GIVEN DATA
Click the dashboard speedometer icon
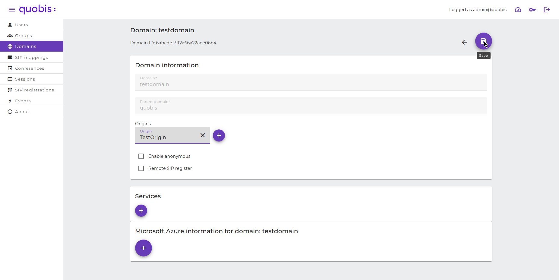The height and width of the screenshot is (280, 559). click(x=518, y=10)
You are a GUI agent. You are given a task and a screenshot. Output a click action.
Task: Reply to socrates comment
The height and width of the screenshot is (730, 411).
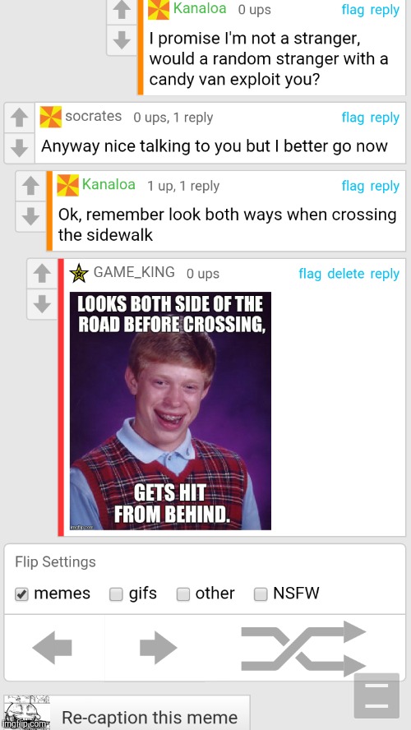coord(385,118)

REQUIRED ACTION
From the first line to the last, print the records exactly; leave out the pictures.

WRITTEN RESPONSE
Click the dashboard speedometer icon
The height and width of the screenshot is (280, 559). click(x=518, y=10)
You are a GUI agent. You are given a task and a screenshot. Output a click action.
Task: Reply to socrates comment
The height and width of the screenshot is (730, 411).
coord(385,118)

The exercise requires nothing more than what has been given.